**MATERIALS PROVIDED:**
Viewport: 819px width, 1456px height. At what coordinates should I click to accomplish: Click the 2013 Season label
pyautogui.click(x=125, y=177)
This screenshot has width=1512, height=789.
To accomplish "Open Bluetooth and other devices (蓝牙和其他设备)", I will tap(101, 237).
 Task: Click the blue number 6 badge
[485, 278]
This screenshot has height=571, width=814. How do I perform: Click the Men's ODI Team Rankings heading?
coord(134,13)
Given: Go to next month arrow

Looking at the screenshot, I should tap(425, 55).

**WHAT YOU HAVE TO DO:** What is needed is an exact copy of all the data above.

**THE ANSWER:**
Viewport: 819px width, 1456px height. At what coordinates should I click to accomplish: Click the 2013 Season label
pyautogui.click(x=125, y=177)
This screenshot has width=1512, height=789.
To accomplish "Open Bluetooth and other devices (蓝牙和其他设备)", I will tap(101, 237).
 Task: Click the blue number 6 badge
[485, 278]
This screenshot has height=571, width=814. How do I perform: Click the Men's ODI Team Rankings heading?
coord(134,13)
Given: Go to next month arrow

Looking at the screenshot, I should tap(425, 55).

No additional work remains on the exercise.